> _Exercise goal_
This exercise asks for the whole listing to be restated exactly.
··· Data listing ···
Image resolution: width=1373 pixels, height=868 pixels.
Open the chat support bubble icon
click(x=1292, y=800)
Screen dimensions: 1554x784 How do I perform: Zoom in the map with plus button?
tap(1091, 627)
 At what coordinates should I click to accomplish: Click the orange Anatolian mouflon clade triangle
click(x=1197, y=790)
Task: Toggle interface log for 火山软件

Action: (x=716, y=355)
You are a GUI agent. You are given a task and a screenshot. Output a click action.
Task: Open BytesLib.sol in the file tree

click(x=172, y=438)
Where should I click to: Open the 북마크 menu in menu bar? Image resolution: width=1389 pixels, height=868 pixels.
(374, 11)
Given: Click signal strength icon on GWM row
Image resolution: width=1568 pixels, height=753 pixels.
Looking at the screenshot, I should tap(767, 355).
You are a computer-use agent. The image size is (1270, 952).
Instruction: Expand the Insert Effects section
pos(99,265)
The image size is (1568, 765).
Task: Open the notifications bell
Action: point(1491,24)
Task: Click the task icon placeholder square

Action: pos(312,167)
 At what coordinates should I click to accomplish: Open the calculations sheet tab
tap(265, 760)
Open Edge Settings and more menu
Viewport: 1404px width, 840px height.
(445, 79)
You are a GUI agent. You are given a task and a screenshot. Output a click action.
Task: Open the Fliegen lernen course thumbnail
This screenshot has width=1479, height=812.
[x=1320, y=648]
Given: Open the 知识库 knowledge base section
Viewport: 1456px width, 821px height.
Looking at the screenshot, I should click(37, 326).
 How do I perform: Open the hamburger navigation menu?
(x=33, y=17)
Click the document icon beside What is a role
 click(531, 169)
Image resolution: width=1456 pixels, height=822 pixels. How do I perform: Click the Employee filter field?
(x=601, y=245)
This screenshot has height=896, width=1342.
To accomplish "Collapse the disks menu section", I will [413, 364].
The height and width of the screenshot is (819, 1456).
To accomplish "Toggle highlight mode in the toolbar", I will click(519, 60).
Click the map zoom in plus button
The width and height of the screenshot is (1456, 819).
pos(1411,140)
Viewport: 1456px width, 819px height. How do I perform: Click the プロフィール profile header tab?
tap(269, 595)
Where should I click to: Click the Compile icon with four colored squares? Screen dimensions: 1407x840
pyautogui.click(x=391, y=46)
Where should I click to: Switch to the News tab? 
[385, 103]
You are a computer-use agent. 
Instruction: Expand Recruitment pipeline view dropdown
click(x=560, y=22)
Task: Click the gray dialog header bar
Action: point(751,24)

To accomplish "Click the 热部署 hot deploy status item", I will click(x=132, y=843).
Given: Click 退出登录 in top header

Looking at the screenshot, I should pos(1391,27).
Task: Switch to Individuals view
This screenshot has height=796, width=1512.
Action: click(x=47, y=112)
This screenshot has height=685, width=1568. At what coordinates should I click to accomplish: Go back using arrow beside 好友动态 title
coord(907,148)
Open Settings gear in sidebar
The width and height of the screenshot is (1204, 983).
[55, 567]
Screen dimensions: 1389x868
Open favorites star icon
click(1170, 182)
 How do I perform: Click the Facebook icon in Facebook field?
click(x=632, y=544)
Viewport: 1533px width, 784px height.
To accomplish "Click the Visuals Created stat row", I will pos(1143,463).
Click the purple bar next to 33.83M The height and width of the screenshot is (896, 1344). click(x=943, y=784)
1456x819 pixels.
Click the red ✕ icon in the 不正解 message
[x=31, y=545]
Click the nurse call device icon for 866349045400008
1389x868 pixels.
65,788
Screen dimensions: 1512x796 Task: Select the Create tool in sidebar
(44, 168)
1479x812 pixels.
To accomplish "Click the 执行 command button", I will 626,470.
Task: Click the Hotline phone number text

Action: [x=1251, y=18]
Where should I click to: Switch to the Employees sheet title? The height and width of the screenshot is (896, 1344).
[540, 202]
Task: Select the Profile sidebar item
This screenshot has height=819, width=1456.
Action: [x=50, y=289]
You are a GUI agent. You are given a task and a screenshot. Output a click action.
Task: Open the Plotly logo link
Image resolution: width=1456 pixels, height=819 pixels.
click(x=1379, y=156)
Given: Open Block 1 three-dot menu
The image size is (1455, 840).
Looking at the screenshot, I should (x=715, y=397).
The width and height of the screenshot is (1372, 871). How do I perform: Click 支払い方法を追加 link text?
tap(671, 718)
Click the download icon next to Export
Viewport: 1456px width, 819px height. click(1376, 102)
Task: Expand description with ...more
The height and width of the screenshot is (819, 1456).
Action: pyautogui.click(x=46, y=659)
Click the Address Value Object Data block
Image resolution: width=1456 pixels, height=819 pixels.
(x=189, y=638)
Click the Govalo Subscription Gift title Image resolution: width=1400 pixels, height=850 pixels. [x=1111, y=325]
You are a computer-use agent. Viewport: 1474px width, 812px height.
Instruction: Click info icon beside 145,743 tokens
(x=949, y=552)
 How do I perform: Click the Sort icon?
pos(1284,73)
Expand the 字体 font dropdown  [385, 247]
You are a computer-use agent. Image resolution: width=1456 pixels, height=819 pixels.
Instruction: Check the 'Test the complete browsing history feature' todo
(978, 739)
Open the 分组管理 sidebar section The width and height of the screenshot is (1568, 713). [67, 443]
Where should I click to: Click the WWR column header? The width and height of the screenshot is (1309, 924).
···
> _Written response_
Image resolution: width=1373 pixels, height=868 pixels.
Open the chat support bubble icon
click(x=1292, y=800)
Screen dimensions: 1554x784 How do I perform: Zoom in the map with plus button?
tap(1091, 627)
 At what coordinates should I click to accomplish: Click the orange Anatolian mouflon clade triangle
click(x=1197, y=790)
Task: Toggle interface log for 火山软件

Action: (x=716, y=355)
You are a GUI agent. You are given a task and a screenshot. Output a click action.
Task: Open BytesLib.sol in the file tree

click(x=172, y=438)
Where should I click to: Open the 북마크 menu in menu bar? Image resolution: width=1389 pixels, height=868 pixels.
(374, 11)
Given: Click signal strength icon on GWM row
Image resolution: width=1568 pixels, height=753 pixels.
Looking at the screenshot, I should tap(767, 355).
You are a computer-use agent. The image size is (1270, 952).
Instruction: Expand the Insert Effects section
pos(99,265)
The image size is (1568, 765).
Task: Open the notifications bell
Action: point(1491,24)
Task: Click the task icon placeholder square

Action: pos(312,167)
 At what coordinates should I click to accomplish: Open the calculations sheet tab
tap(265, 760)
Open Edge Settings and more menu
Viewport: 1404px width, 840px height.
(445, 79)
You are a GUI agent. You are given a task and a screenshot. Output a click action.
Task: Open the Fliegen lernen course thumbnail
This screenshot has width=1479, height=812.
[x=1320, y=648]
Given: Open the 知识库 knowledge base section
Viewport: 1456px width, 821px height.
Looking at the screenshot, I should click(37, 326).
 How do I perform: Open the hamburger navigation menu?
(x=33, y=17)
Click the document icon beside What is a role
 click(531, 169)
Image resolution: width=1456 pixels, height=822 pixels. How do I perform: Click the Employee filter field?
(x=601, y=245)
This screenshot has height=896, width=1342.
To accomplish "Collapse the disks menu section", I will [413, 364].
The height and width of the screenshot is (819, 1456).
To accomplish "Toggle highlight mode in the toolbar", I will click(519, 60).
Click the map zoom in plus button
The width and height of the screenshot is (1456, 819).
pos(1411,140)
Viewport: 1456px width, 819px height. How do I perform: Click the プロフィール profile header tab?
tap(269, 595)
Where should I click to: Click the Compile icon with four colored squares? Screen dimensions: 1407x840
pyautogui.click(x=391, y=46)
Where should I click to: Switch to the News tab? 
[385, 103]
You are a computer-use agent. 
Instruction: Expand Recruitment pipeline view dropdown
click(x=560, y=22)
Task: Click the gray dialog header bar
Action: point(751,24)

To accomplish "Click the 热部署 hot deploy status item", I will click(x=132, y=843).
Given: Click 退出登录 in top header

Looking at the screenshot, I should pos(1391,27).
Task: Switch to Individuals view
This screenshot has height=796, width=1512.
Action: click(x=47, y=112)
This screenshot has height=685, width=1568. At what coordinates should I click to accomplish: Go back using arrow beside 好友动态 title
coord(907,148)
Open Settings gear in sidebar
The width and height of the screenshot is (1204, 983).
[55, 567]
Screen dimensions: 1389x868
Open favorites star icon
click(1170, 182)
 How do I perform: Click the Facebook icon in Facebook field?
click(x=632, y=544)
Viewport: 1533px width, 784px height.
To accomplish "Click the Visuals Created stat row", I will pos(1143,463).
Click the purple bar next to 33.83M The height and width of the screenshot is (896, 1344). click(x=943, y=784)
1456x819 pixels.
Click the red ✕ icon in the 不正解 message
[x=31, y=545]
Click the nurse call device icon for 866349045400008
1389x868 pixels.
65,788
Screen dimensions: 1512x796 Task: Select the Create tool in sidebar
(44, 168)
1479x812 pixels.
To accomplish "Click the 执行 command button", I will 626,470.
Task: Click the Hotline phone number text

Action: [x=1251, y=18]
Where should I click to: Switch to the Employees sheet title? The height and width of the screenshot is (896, 1344).
[540, 202]
Task: Select the Profile sidebar item
This screenshot has height=819, width=1456.
Action: [x=50, y=289]
You are a GUI agent. You are given a task and a screenshot. Output a click action.
Task: Open the Plotly logo link
Image resolution: width=1456 pixels, height=819 pixels.
click(x=1379, y=156)
Given: Open Block 1 three-dot menu
The image size is (1455, 840).
Looking at the screenshot, I should (x=715, y=397).
The width and height of the screenshot is (1372, 871). How do I perform: Click 支払い方法を追加 link text?
tap(671, 718)
Click the download icon next to Export
Viewport: 1456px width, 819px height. click(1376, 102)
Task: Expand description with ...more
The height and width of the screenshot is (819, 1456).
Action: pyautogui.click(x=46, y=659)
Click the Address Value Object Data block
Image resolution: width=1456 pixels, height=819 pixels.
(x=189, y=638)
Click the Govalo Subscription Gift title Image resolution: width=1400 pixels, height=850 pixels. [x=1111, y=325]
You are a computer-use agent. Viewport: 1474px width, 812px height.
Instruction: Click info icon beside 145,743 tokens
(x=949, y=552)
 How do I perform: Click the Sort icon?
pos(1284,73)
Expand the 字体 font dropdown  [385, 247]
You are a computer-use agent. Image resolution: width=1456 pixels, height=819 pixels.
Instruction: Check the 'Test the complete browsing history feature' todo
(978, 739)
Open the 分组管理 sidebar section The width and height of the screenshot is (1568, 713). [67, 443]
Where should I click to: Click the WWR column header? The width and height of the screenshot is (1309, 924).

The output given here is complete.